[Input Boundary: Start]

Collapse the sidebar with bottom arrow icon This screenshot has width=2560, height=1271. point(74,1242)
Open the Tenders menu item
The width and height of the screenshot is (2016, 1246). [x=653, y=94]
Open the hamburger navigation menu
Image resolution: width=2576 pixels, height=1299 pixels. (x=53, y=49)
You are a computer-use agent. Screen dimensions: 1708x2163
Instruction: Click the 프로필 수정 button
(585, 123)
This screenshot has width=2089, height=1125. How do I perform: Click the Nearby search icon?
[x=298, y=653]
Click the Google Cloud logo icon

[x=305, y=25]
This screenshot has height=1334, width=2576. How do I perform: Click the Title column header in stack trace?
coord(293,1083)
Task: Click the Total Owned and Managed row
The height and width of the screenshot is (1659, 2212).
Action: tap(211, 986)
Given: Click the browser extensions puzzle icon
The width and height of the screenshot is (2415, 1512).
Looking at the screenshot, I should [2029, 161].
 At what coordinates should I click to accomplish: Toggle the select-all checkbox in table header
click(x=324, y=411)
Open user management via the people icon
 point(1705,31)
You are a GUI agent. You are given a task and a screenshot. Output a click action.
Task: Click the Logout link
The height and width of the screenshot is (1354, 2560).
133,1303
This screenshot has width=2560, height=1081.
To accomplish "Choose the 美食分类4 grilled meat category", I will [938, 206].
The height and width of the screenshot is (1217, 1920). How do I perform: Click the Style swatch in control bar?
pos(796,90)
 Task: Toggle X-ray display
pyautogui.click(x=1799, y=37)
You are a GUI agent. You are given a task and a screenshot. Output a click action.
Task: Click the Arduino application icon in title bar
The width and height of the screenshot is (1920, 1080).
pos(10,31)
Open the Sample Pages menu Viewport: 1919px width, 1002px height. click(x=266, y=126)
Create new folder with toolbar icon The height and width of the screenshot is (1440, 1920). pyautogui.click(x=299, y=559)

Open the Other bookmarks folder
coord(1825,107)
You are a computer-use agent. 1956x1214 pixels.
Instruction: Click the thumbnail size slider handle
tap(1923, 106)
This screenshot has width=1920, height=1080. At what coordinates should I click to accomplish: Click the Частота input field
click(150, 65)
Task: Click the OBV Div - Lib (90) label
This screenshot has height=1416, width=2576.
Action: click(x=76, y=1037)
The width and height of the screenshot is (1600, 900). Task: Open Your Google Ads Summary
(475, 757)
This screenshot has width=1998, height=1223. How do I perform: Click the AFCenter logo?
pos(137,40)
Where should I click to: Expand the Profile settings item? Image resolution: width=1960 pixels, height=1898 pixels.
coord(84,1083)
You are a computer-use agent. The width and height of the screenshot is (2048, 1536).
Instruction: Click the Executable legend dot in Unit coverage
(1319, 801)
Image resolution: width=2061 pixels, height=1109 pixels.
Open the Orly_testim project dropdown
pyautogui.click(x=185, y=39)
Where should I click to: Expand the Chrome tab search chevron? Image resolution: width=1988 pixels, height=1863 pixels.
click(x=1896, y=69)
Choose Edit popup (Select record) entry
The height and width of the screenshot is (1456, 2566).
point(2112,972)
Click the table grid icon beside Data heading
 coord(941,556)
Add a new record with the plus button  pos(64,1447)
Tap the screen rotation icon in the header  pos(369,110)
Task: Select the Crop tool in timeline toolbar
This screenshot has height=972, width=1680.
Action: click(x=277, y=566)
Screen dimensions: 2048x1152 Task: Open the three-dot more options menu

[Input Boundary: End]

--- Task ---
Here, the records must be output exactly and in full.

--- Exercise result ---
Collapse the sidebar with bottom arrow icon This screenshot has width=2560, height=1271. point(74,1242)
Open the Tenders menu item
The width and height of the screenshot is (2016, 1246). [x=653, y=94]
Open the hamburger navigation menu
Image resolution: width=2576 pixels, height=1299 pixels. (x=53, y=49)
You are a computer-use agent. Screen dimensions: 1708x2163
Instruction: Click the 프로필 수정 button
(585, 123)
This screenshot has width=2089, height=1125. How do I perform: Click the Nearby search icon?
[x=298, y=653]
Click the Google Cloud logo icon

[x=305, y=25]
This screenshot has height=1334, width=2576. How do I perform: Click the Title column header in stack trace?
coord(293,1083)
Task: Click the Total Owned and Managed row
The height and width of the screenshot is (1659, 2212).
Action: tap(211, 986)
Given: Click the browser extensions puzzle icon
The width and height of the screenshot is (2415, 1512).
Looking at the screenshot, I should [2029, 161].
 At what coordinates should I click to accomplish: Toggle the select-all checkbox in table header
click(x=324, y=411)
Open user management via the people icon
 point(1705,31)
You are a GUI agent. You are given a task and a screenshot. Output a click action.
Task: Click the Logout link
The height and width of the screenshot is (1354, 2560).
133,1303
This screenshot has width=2560, height=1081.
To accomplish "Choose the 美食分类4 grilled meat category", I will [938, 206].
The height and width of the screenshot is (1217, 1920). How do I perform: Click the Style swatch in control bar?
pos(796,90)
 Task: Toggle X-ray display
pyautogui.click(x=1799, y=37)
You are a GUI agent. You are given a task and a screenshot. Output a click action.
Task: Click the Arduino application icon in title bar
The width and height of the screenshot is (1920, 1080).
pos(10,31)
Open the Sample Pages menu Viewport: 1919px width, 1002px height. click(x=266, y=126)
Create new folder with toolbar icon The height and width of the screenshot is (1440, 1920). pyautogui.click(x=299, y=559)

Open the Other bookmarks folder
coord(1825,107)
You are a computer-use agent. 1956x1214 pixels.
Instruction: Click the thumbnail size slider handle
tap(1923, 106)
This screenshot has width=1920, height=1080. At what coordinates should I click to accomplish: Click the Частота input field
click(150, 65)
Task: Click the OBV Div - Lib (90) label
This screenshot has height=1416, width=2576.
Action: click(x=76, y=1037)
The width and height of the screenshot is (1600, 900). Task: Open Your Google Ads Summary
(475, 757)
This screenshot has width=1998, height=1223. How do I perform: Click the AFCenter logo?
pos(137,40)
Where should I click to: Expand the Profile settings item? Image resolution: width=1960 pixels, height=1898 pixels.
coord(84,1083)
You are a computer-use agent. The width and height of the screenshot is (2048, 1536).
Instruction: Click the Executable legend dot in Unit coverage
(1319, 801)
Image resolution: width=2061 pixels, height=1109 pixels.
Open the Orly_testim project dropdown
pyautogui.click(x=185, y=39)
Where should I click to: Expand the Chrome tab search chevron? Image resolution: width=1988 pixels, height=1863 pixels.
click(x=1896, y=69)
Choose Edit popup (Select record) entry
The height and width of the screenshot is (1456, 2566).
point(2112,972)
Click the table grid icon beside Data heading
 coord(941,556)
Add a new record with the plus button  pos(64,1447)
Tap the screen rotation icon in the header  pos(369,110)
Task: Select the Crop tool in timeline toolbar
This screenshot has height=972, width=1680.
Action: click(x=277, y=566)
Screen dimensions: 2048x1152 Task: Open the three-dot more options menu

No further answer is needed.